**Work to complete**
Every entry below needs to be repeated exactly.

**Saved entries**
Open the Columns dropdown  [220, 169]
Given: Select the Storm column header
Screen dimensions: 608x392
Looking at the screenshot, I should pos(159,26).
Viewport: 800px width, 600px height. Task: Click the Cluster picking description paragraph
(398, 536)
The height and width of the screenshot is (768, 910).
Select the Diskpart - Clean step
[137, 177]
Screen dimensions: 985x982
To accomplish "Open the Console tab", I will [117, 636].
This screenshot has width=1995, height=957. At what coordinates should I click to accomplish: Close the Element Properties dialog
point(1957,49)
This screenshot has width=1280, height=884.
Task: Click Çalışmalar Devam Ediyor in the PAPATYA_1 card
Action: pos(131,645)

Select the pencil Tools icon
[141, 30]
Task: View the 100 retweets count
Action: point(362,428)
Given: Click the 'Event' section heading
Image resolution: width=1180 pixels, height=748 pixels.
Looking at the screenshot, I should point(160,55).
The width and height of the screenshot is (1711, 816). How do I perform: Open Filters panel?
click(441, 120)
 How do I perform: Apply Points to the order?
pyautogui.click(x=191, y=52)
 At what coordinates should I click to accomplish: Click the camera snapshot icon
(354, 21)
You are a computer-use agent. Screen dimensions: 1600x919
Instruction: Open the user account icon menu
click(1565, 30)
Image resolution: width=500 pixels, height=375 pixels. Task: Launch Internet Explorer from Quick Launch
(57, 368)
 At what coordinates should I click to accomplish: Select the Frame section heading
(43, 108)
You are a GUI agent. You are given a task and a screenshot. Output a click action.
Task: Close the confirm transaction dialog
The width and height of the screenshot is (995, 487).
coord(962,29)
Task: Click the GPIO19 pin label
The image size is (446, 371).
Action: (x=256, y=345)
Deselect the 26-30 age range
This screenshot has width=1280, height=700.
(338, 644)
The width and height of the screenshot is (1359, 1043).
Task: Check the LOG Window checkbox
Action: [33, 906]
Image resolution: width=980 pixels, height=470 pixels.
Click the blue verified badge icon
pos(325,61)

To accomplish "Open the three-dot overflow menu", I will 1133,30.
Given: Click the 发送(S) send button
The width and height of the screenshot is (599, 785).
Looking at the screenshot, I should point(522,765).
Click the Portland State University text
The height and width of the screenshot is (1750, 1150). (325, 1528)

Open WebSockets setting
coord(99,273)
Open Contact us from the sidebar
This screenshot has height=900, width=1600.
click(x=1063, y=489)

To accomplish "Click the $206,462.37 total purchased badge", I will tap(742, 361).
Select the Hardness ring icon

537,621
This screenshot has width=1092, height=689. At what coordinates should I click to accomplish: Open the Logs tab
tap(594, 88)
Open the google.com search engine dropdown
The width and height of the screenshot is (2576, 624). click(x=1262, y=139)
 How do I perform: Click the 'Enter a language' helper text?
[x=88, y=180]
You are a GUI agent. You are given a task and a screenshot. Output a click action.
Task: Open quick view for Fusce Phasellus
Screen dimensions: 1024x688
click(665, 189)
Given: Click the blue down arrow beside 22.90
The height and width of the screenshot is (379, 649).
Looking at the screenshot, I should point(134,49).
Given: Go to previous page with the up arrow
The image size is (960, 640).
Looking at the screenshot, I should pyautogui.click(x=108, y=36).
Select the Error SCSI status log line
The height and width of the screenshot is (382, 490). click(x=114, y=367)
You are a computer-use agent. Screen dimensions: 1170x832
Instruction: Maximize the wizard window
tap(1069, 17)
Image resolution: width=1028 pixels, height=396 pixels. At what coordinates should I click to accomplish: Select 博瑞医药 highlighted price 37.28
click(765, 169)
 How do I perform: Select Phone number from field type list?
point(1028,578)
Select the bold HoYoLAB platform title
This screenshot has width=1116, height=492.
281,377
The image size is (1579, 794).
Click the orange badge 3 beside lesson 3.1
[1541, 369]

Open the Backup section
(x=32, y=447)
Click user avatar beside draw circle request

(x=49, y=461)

**Answer to the exercise**
Open the Columns dropdown  [220, 169]
Given: Select the Storm column header
Screen dimensions: 608x392
Looking at the screenshot, I should pos(159,26).
Viewport: 800px width, 600px height. Task: Click the Cluster picking description paragraph
(398, 536)
The height and width of the screenshot is (768, 910).
Select the Diskpart - Clean step
[137, 177]
Screen dimensions: 985x982
To accomplish "Open the Console tab", I will [117, 636].
This screenshot has width=1995, height=957. At what coordinates should I click to accomplish: Close the Element Properties dialog
point(1957,49)
This screenshot has width=1280, height=884.
Task: Click Çalışmalar Devam Ediyor in the PAPATYA_1 card
Action: pos(131,645)

Select the pencil Tools icon
[141, 30]
Task: View the 100 retweets count
Action: point(362,428)
Given: Click the 'Event' section heading
Image resolution: width=1180 pixels, height=748 pixels.
Looking at the screenshot, I should point(160,55).
The width and height of the screenshot is (1711, 816). How do I perform: Open Filters panel?
click(441, 120)
 How do I perform: Apply Points to the order?
pyautogui.click(x=191, y=52)
 At what coordinates should I click to accomplish: Click the camera snapshot icon
(354, 21)
You are a computer-use agent. Screen dimensions: 1600x919
Instruction: Open the user account icon menu
click(1565, 30)
Image resolution: width=500 pixels, height=375 pixels. Task: Launch Internet Explorer from Quick Launch
(57, 368)
 At what coordinates should I click to accomplish: Select the Frame section heading
(43, 108)
You are a GUI agent. You are given a task and a screenshot. Output a click action.
Task: Close the confirm transaction dialog
The width and height of the screenshot is (995, 487).
coord(962,29)
Task: Click the GPIO19 pin label
The image size is (446, 371).
Action: (x=256, y=345)
Deselect the 26-30 age range
This screenshot has width=1280, height=700.
(338, 644)
The width and height of the screenshot is (1359, 1043).
Task: Check the LOG Window checkbox
Action: [33, 906]
Image resolution: width=980 pixels, height=470 pixels.
Click the blue verified badge icon
pos(325,61)

To accomplish "Open the three-dot overflow menu", I will 1133,30.
Given: Click the 发送(S) send button
The width and height of the screenshot is (599, 785).
Looking at the screenshot, I should point(522,765).
Click the Portland State University text
The height and width of the screenshot is (1750, 1150). (325, 1528)

Open WebSockets setting
coord(99,273)
Open Contact us from the sidebar
This screenshot has height=900, width=1600.
click(x=1063, y=489)

To accomplish "Click the $206,462.37 total purchased badge", I will tap(742, 361).
Select the Hardness ring icon

537,621
This screenshot has width=1092, height=689. At what coordinates should I click to accomplish: Open the Logs tab
tap(594, 88)
Open the google.com search engine dropdown
The width and height of the screenshot is (2576, 624). click(x=1262, y=139)
 How do I perform: Click the 'Enter a language' helper text?
[x=88, y=180]
You are a GUI agent. You are given a task and a screenshot. Output a click action.
Task: Open quick view for Fusce Phasellus
Screen dimensions: 1024x688
click(665, 189)
Given: Click the blue down arrow beside 22.90
The height and width of the screenshot is (379, 649).
Looking at the screenshot, I should point(134,49).
Given: Go to previous page with the up arrow
The image size is (960, 640).
Looking at the screenshot, I should pyautogui.click(x=108, y=36).
Select the Error SCSI status log line
The height and width of the screenshot is (382, 490). click(x=114, y=367)
You are a computer-use agent. Screen dimensions: 1170x832
Instruction: Maximize the wizard window
tap(1069, 17)
Image resolution: width=1028 pixels, height=396 pixels. At what coordinates should I click to accomplish: Select 博瑞医药 highlighted price 37.28
click(765, 169)
 How do I perform: Select Phone number from field type list?
point(1028,578)
Select the bold HoYoLAB platform title
This screenshot has width=1116, height=492.
281,377
The image size is (1579, 794).
Click the orange badge 3 beside lesson 3.1
[1541, 369]

Open the Backup section
(x=32, y=447)
Click user avatar beside draw circle request

(x=49, y=461)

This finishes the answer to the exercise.